##### Provided information #####

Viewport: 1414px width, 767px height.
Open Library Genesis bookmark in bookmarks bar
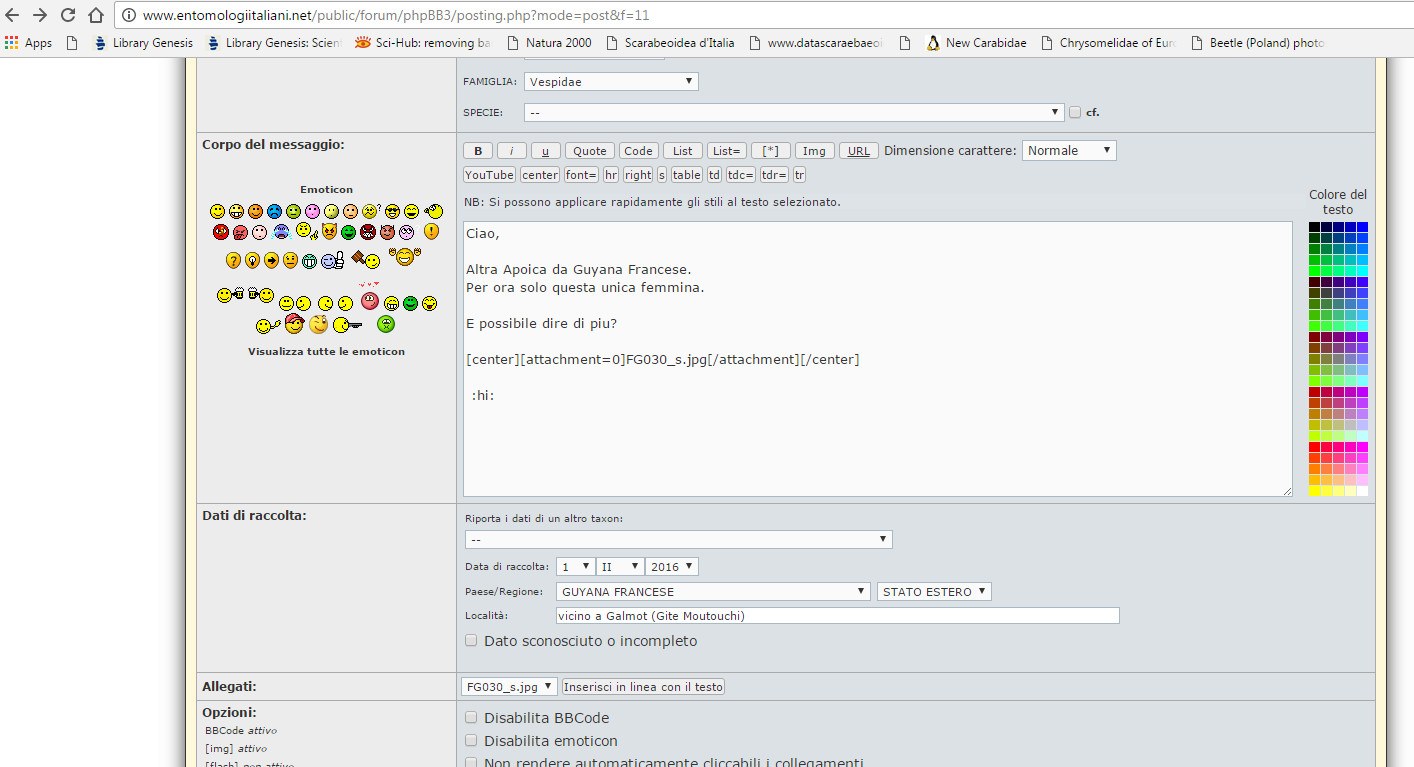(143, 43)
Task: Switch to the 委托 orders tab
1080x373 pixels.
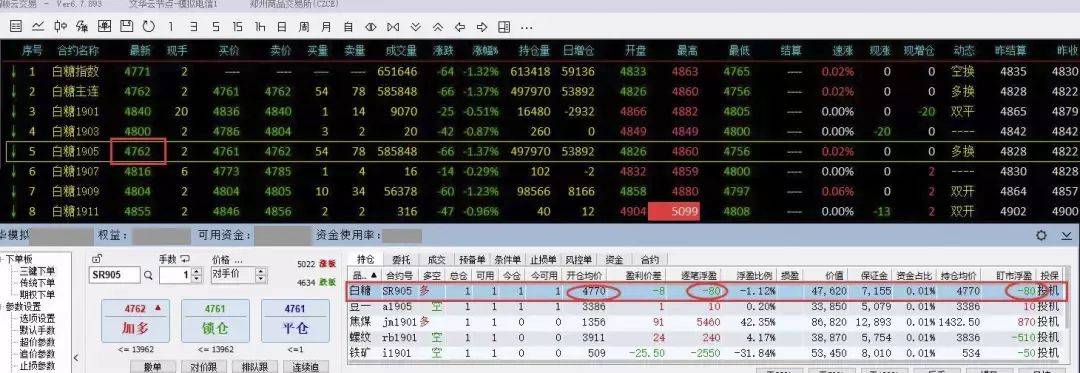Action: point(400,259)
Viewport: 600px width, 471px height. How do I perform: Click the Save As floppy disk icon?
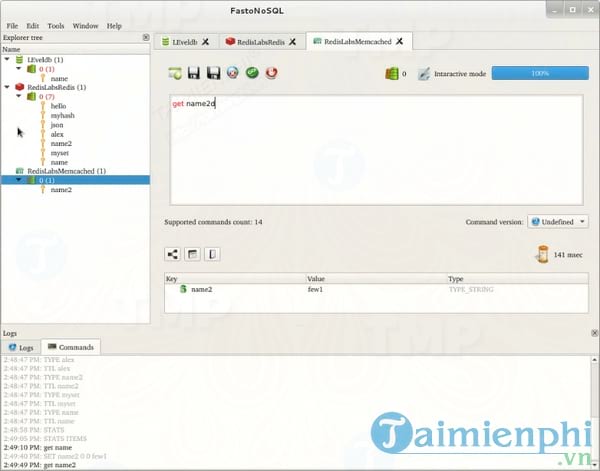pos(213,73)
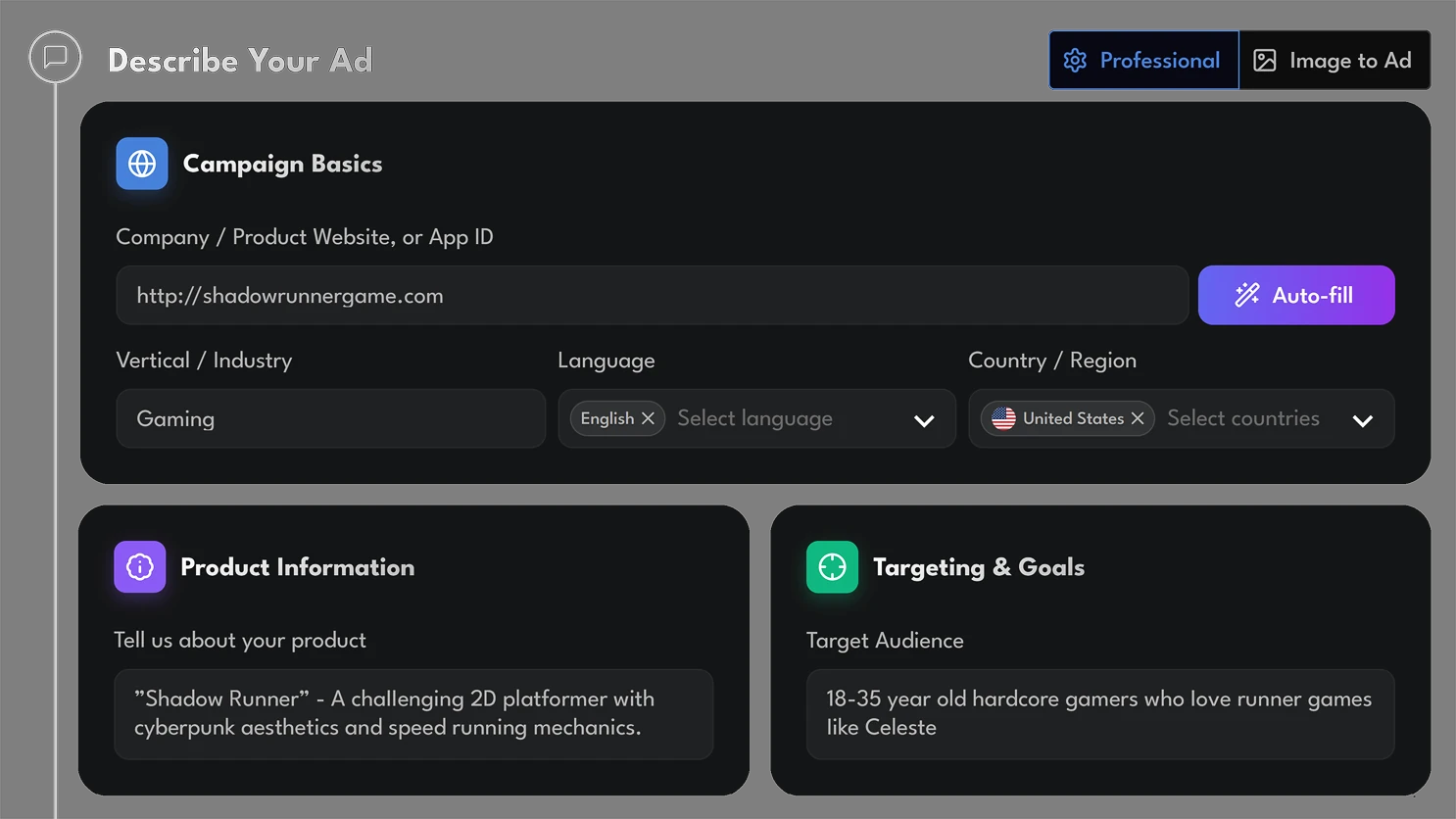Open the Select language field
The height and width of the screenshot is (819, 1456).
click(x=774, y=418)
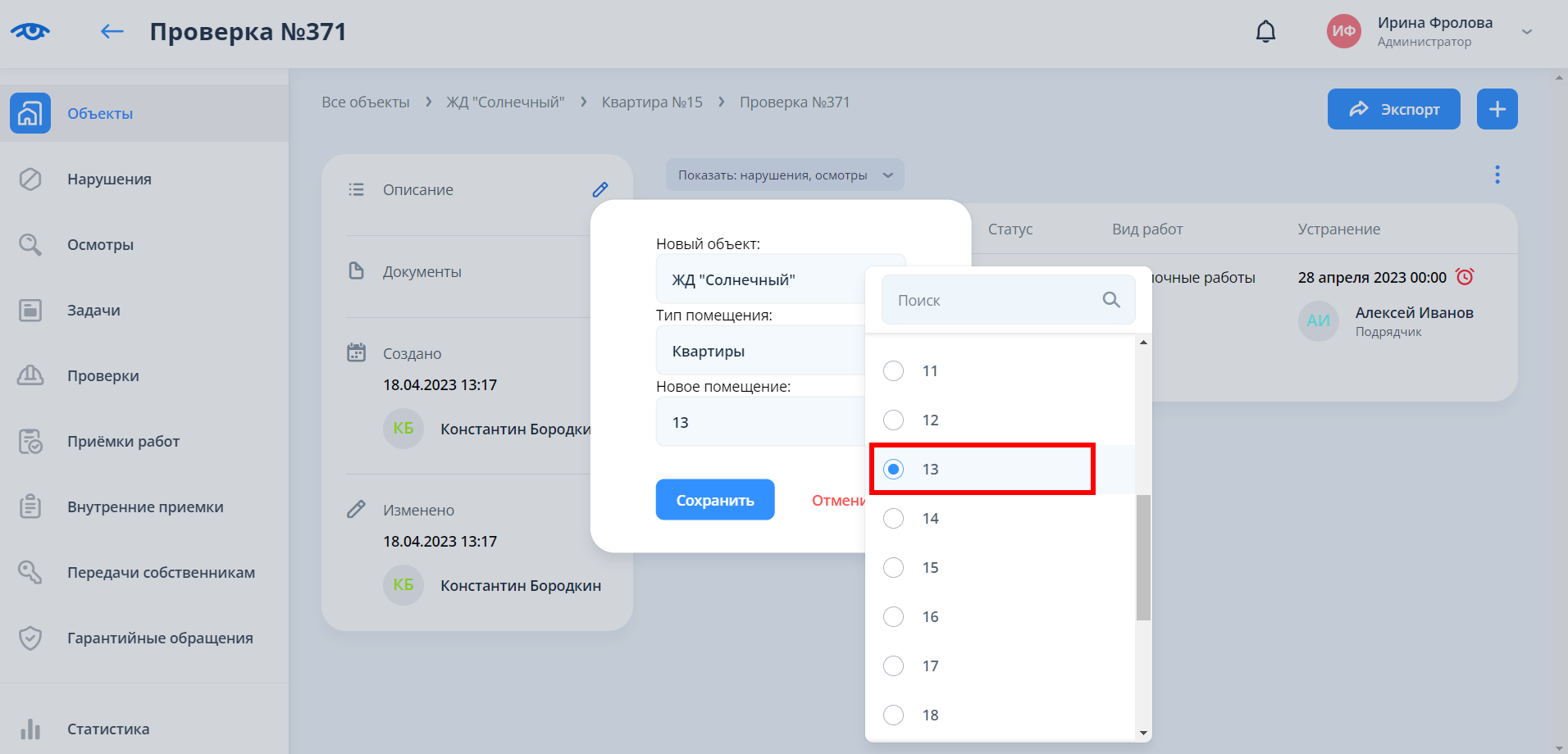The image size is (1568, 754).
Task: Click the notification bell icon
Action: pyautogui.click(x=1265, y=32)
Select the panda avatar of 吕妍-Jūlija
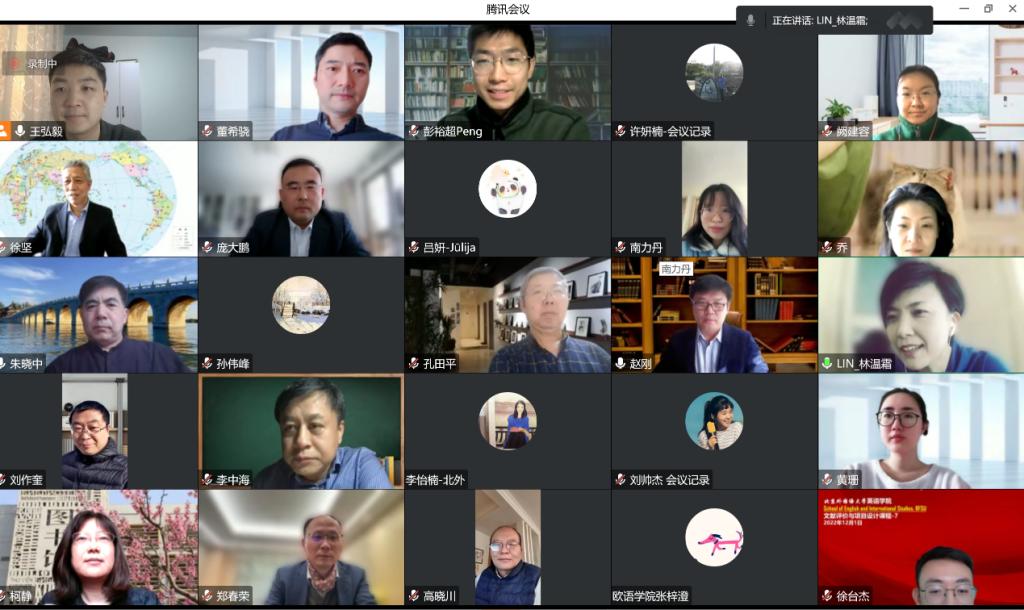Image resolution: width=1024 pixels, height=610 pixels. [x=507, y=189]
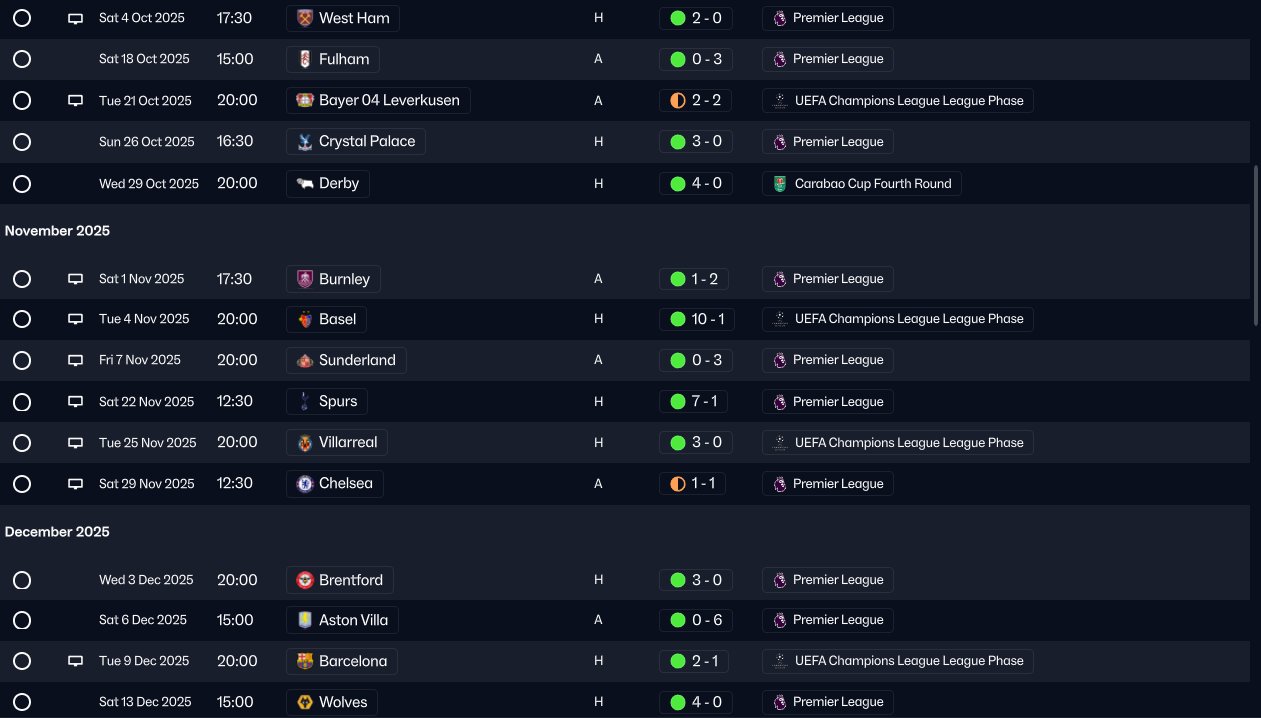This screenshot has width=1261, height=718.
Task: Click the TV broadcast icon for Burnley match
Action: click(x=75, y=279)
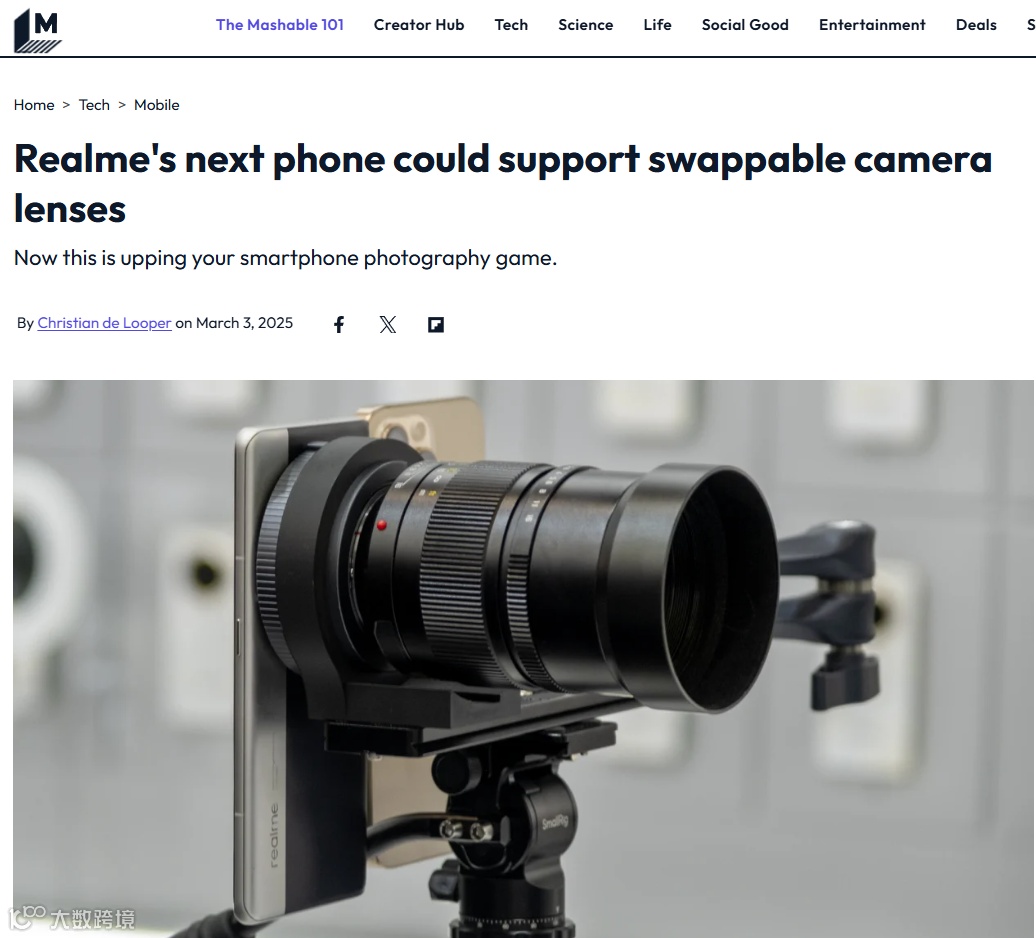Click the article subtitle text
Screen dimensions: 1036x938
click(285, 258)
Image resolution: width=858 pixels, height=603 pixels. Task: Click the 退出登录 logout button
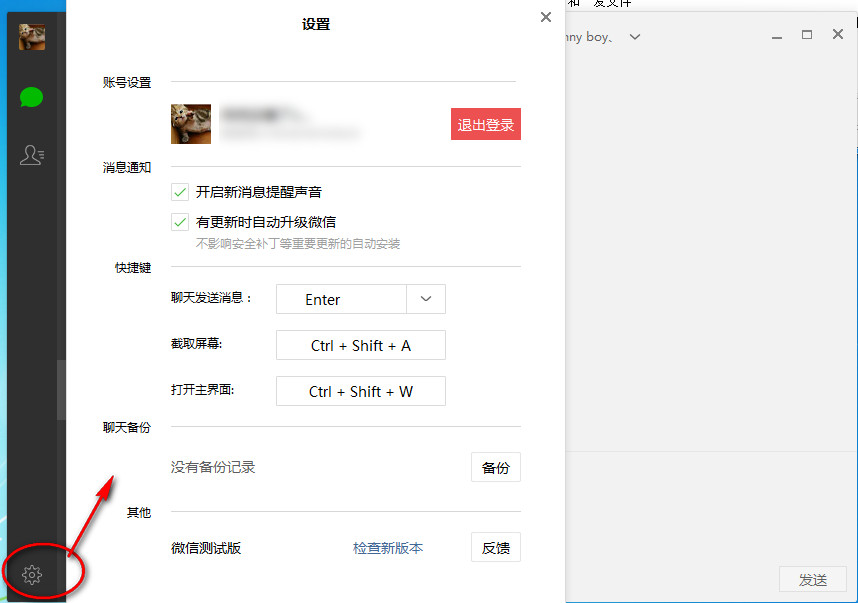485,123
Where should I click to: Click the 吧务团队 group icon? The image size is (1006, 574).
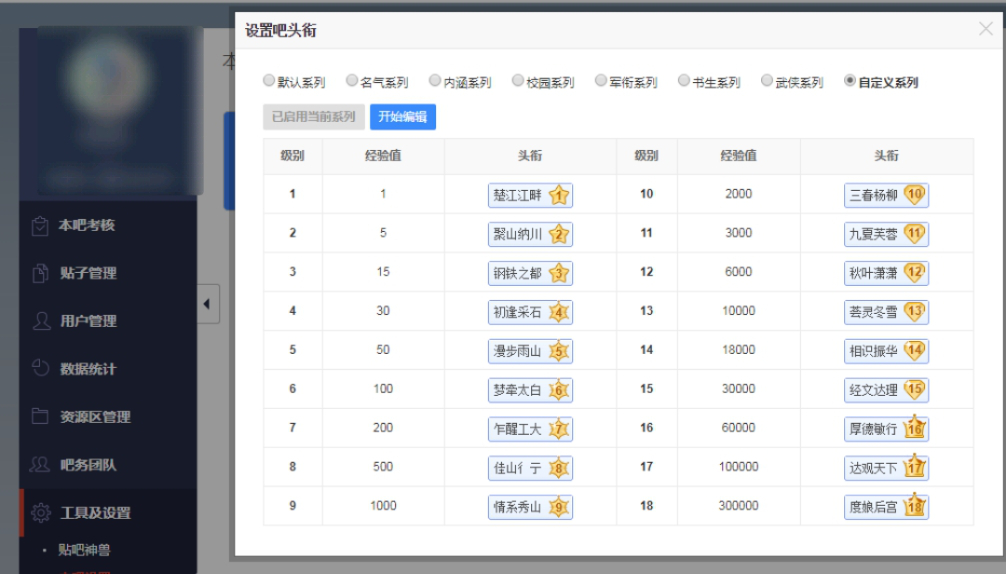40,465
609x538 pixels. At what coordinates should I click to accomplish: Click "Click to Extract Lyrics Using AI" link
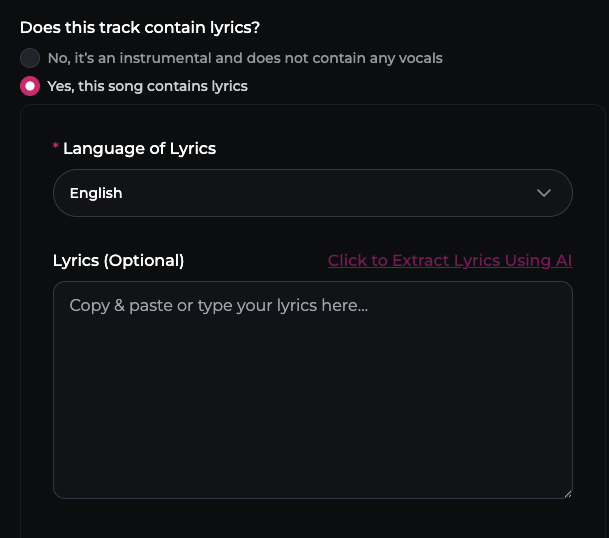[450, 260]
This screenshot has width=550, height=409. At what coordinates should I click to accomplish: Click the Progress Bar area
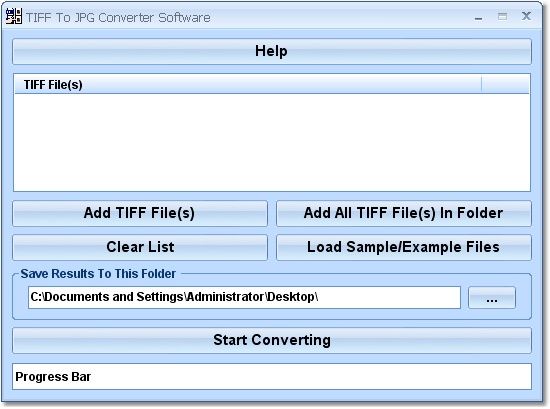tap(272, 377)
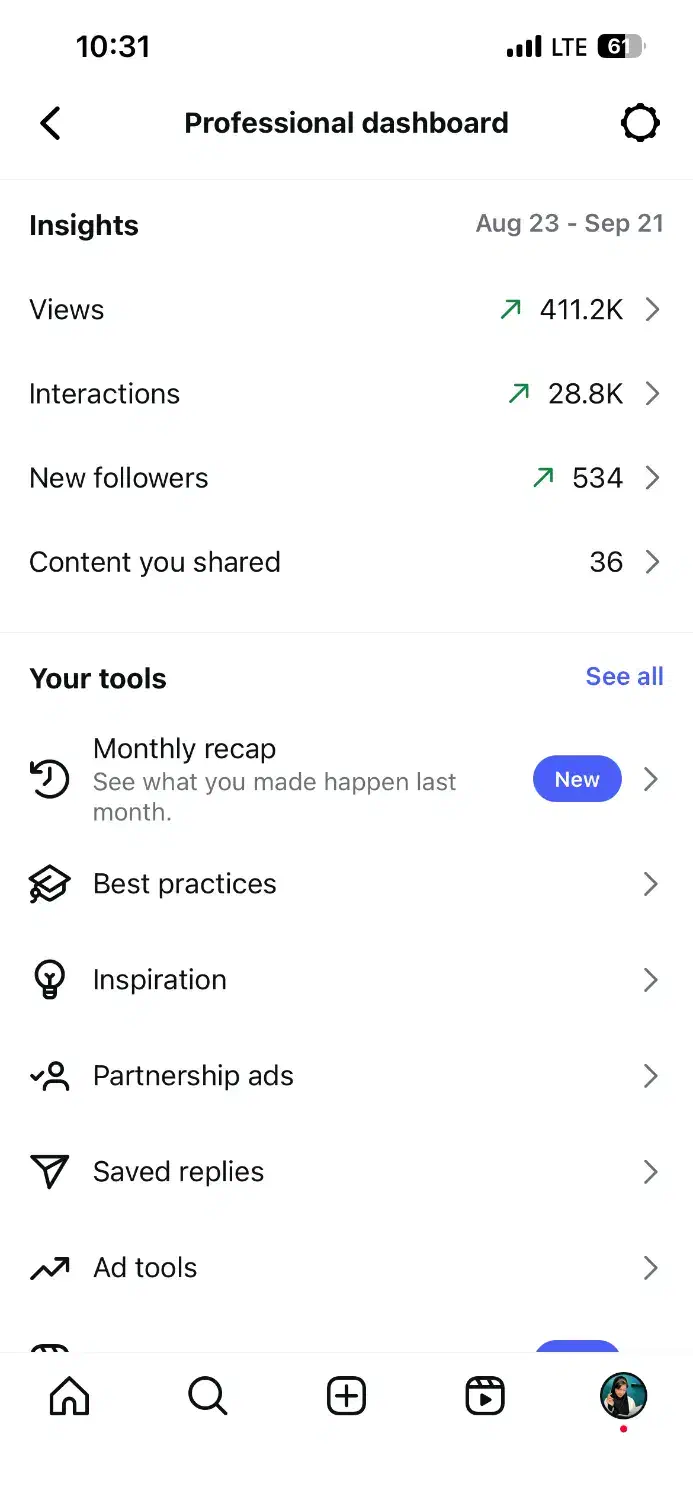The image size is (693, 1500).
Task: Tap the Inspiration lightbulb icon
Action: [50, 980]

#####

- [Exercise objective]
The answer must consist solely of the lines from the line containing "Image resolution: width=858" to the end of the data, reproduced exactly, with every picture left out.

- [Task response]
Image resolution: width=858 pixels, height=603 pixels. Task: Click the 退出登录 logout button
485,123
Where should I click to: Click the 吧务团队 group icon? The image size is (1006, 574).
40,465
609x538 pixels. At what coordinates should I click to accomplish: Click "Click to Extract Lyrics Using AI" link
[450, 260]
This screenshot has width=550, height=409. At what coordinates should I click to accomplish: Click the Progress Bar area
tap(272, 377)
The image size is (693, 1500).
Task: Tap the Inspiration lightbulb icon
Action: [50, 980]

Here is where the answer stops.